Good stuff, really appreciate the solid info guys, mine should be here friday-ish, praying to every mystical deity that it won't be a dud, if it is I'm sure theres still tinkering to be had with it

-Matt


----------



## Pawl_Buster (Mar 12, 2007)

Matt Danger Rees said:


> Good stuff, really appreciate the solid info guys, mine should be here friday-ish, praying to every mystical deity that it won't be a dud, if it is I'm sure theres still tinkering to be had with it
> 
> -Matt


The only issue you might encounter is a somewhat anemic auto winder. Some folks are not active enough to keep these watches wound by movement alone so you might have to augment it with some manual winding each day to keep it fully wound.
No big deal since I enjoy the manual winding process 

At the price we pay for these watches; they make excellent candidates for tinkering and the tongji 'standard' movement is easy to work on


----------



## Matt Danger Rees (Sep 2, 2013)

Just got my S86 (Submariner Homage with a black bezel ring) last night, has kept amazing time since I set it 12 hours ago, I have been wearing my g shock on my right hand under my sleeve to test it throughout the day and it's been bang on. what a steal for 16 dollars. the only short comings I would point out (if this watch cost more than 20 dollars) are the insufficient lume on the hands, the bracelet it comes with is on par with something that costs 16 dollars and the bezel turning isn't smooth, I wouldn't consider these critiques as much as I would consider them challenges to improve with mods, the friends I have shown it to are astounded when I tell them the price, a great choice for a first automatic/mechanical,
Matt


----------



## AZchron (Dec 20, 2013)

The $12.99 Soki W74 arrived earlier this week. Nice looking watch with puzzling anti reflective coating on the glass. The hour hand carelessly points between hours at the top of the hour, so I expressed my annoyance t the seller - another is on the way. Meanwhile, it took about 24 hours to wind down so I could open it up and re-align the hour hand. Keeps reasonable time for my cheapest watch, and has great reserve on only automatic winding. Not sure what I want to replace the silicone band with yet. 

A W86 was also ordered, and seems to be stuck in China Post for the past 10 days.


----------



## AZchron (Dec 20, 2013)

The #86 Sub with black dial and black bezel arrived this evening. I was surprised that it has a screw-down crown. The face is marked SOKI and 'Automatic', but the back is completely scrubbed - nothing about make, manufacturer, model number, stainless steel, or even a courtesy 3ATM rating. It looks to be well made, and was already running when I opened the box. 

I (foolishly) expected the hour dots 'round the dial to be luminescent, but alas, only the hour, minute and second hands + the marker dot on the bezel glow in the dark.

It's also considerably smaller than I expected, which is a good thing, since, during its' lifetime of deprivation, it is less likely to snag on stuff as I flail about with it.

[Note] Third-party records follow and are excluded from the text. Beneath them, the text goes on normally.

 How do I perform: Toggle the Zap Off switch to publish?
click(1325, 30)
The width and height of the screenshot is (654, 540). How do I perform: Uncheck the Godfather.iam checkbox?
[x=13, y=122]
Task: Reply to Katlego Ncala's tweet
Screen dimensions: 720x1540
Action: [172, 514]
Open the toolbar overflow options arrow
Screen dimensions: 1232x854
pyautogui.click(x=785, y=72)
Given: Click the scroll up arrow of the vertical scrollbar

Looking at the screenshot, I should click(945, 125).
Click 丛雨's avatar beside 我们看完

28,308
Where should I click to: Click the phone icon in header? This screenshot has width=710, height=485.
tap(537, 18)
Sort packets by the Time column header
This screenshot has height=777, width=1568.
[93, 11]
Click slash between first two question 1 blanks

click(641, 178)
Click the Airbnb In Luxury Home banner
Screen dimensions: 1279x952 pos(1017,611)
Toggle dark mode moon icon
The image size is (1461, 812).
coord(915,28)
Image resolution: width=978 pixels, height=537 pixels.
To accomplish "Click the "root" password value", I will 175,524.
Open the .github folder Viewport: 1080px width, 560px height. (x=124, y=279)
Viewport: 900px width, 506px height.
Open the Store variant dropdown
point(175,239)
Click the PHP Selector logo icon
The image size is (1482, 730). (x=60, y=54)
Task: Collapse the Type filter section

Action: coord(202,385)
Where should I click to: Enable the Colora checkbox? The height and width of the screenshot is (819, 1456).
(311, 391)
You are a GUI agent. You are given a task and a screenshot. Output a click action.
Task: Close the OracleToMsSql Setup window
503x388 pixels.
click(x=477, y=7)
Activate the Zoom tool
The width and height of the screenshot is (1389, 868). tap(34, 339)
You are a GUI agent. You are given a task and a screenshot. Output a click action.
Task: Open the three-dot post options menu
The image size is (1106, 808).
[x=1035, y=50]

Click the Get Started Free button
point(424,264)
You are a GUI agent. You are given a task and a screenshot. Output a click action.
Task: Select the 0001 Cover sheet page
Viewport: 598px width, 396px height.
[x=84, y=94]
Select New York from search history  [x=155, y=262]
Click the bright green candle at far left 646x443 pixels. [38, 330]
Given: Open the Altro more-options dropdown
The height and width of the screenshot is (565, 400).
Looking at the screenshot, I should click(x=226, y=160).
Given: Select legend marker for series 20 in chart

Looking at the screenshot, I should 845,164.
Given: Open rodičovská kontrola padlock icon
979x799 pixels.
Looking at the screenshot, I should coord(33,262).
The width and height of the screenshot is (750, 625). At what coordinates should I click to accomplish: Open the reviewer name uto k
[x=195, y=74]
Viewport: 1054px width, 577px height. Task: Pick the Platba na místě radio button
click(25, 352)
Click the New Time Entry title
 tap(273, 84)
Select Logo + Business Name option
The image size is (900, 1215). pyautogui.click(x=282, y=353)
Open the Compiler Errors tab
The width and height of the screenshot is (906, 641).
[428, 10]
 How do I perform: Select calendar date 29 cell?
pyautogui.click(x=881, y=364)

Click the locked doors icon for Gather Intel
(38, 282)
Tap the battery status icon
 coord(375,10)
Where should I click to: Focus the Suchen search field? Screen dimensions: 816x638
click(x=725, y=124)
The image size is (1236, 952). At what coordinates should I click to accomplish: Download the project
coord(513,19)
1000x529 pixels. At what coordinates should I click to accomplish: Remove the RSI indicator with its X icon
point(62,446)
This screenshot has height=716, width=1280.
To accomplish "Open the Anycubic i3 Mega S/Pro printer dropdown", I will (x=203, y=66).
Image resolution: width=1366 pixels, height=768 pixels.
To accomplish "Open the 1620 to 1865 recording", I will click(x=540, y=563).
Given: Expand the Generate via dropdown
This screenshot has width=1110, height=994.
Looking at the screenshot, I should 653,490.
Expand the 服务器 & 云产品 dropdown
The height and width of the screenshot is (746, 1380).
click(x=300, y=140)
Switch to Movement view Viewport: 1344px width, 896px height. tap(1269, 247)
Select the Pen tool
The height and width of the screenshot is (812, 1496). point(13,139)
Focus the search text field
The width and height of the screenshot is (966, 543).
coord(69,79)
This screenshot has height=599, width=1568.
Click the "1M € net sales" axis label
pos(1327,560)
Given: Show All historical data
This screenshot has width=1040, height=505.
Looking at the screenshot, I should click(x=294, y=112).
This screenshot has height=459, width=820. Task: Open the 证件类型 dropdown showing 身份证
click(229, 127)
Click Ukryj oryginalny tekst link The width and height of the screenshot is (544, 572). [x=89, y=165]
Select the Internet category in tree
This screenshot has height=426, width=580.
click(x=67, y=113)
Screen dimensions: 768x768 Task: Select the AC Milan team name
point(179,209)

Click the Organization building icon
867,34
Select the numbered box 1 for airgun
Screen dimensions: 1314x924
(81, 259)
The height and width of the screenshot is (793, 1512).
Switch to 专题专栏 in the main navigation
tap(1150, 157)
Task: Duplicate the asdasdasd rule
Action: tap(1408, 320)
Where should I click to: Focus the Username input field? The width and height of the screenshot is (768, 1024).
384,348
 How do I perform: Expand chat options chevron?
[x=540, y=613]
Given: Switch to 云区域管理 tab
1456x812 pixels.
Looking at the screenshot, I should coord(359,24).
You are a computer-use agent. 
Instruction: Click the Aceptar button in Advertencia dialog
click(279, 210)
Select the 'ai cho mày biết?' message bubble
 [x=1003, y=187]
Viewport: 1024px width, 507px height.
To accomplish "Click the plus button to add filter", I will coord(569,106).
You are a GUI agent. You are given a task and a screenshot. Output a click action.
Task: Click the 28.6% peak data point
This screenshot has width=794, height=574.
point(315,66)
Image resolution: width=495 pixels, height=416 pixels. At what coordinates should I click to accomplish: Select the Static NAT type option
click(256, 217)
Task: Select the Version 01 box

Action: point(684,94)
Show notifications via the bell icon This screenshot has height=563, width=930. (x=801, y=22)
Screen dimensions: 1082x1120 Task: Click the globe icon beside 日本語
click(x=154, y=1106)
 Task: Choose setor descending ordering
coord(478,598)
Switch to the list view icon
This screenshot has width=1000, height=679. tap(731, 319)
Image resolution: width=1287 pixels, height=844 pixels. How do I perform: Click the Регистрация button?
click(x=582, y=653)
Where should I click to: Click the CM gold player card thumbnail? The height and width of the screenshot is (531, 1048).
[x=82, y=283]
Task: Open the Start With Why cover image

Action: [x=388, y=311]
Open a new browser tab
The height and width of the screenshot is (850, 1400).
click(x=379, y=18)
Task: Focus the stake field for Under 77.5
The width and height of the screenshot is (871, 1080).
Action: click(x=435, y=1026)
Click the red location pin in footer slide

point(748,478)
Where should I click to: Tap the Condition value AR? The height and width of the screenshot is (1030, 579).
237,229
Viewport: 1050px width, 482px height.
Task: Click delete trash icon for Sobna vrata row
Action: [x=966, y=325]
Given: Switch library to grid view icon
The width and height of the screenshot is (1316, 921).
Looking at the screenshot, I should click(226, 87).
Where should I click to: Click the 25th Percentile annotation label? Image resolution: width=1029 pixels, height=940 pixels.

This is the watch I'll wear to the range while firing heavy rifle loads, pound out stuff with hammer and anvil, hand set rivets, and in general beat it like a rented mule. 

Another just like it is on the way, but it's a #84 with blue/red bezel. It cost a dollar more, so I'll treat it with respect. Meanwhile, the $12 #86 begins its' career of indentured servitude at sunup tomorrow. 

Since I plan on actually using the rotating bezel to keep track of timed events, I'll apply a drop or 2 of some dry silicone lube to it & see if it smooths up any.


----------



## AZchron (Dec 20, 2013)

Les Wright said:


> ...
> 
> P.S. Does the seconds bezel on the Sub homage turn, or is it just there for show? Don't expect much for fourteen bucks, but I'm curious...


Jut got the black SOKI Sub. The bezel does turn (counterclockwise only) but its' stiff.

For a lot of folks, the bezel is just decorative, but I actually use mine, so it needs to turn easily.

To free it up, first position the watch on edge, and place on contact with a folded paper towel. Next, slowly place drops of alcohol at the top edge junction where bezel and case meet, and turn the bezel a couple of turns. The folded paper towel at the bottom of the watch will help it wick away alcohol as it runs thru, and will also pick up any residual grit leftover from manufactiring.

Next, after the watch is dry, drop in a couple of drops of any Dry Film Silicone lube. It's used a lot in installing aluminum frame windows, and when sprayed on leaves a dry film on treated surfaces when the solvent evaporates.

Lately, I've been using DuPont Teflon, Non stick dry film lube. It comes in a little squeezy bottle, but other brands come in spray cans. A couple of drops applied, turn the bezel a couple of revs, and let it sit for a while.

When all the manufacturing residue has been removed, and the dry film is in place, the bezel will turn easily and feel more like a Rolex than a stuck bottle cap.


----------



## AZchron (Dec 20, 2013)

Couple of weeks later, and the Soki looks like new, but has begun losing time at the rate of about 4 minutes per day. I've been trying to adjust it, in tweaks, but no effect.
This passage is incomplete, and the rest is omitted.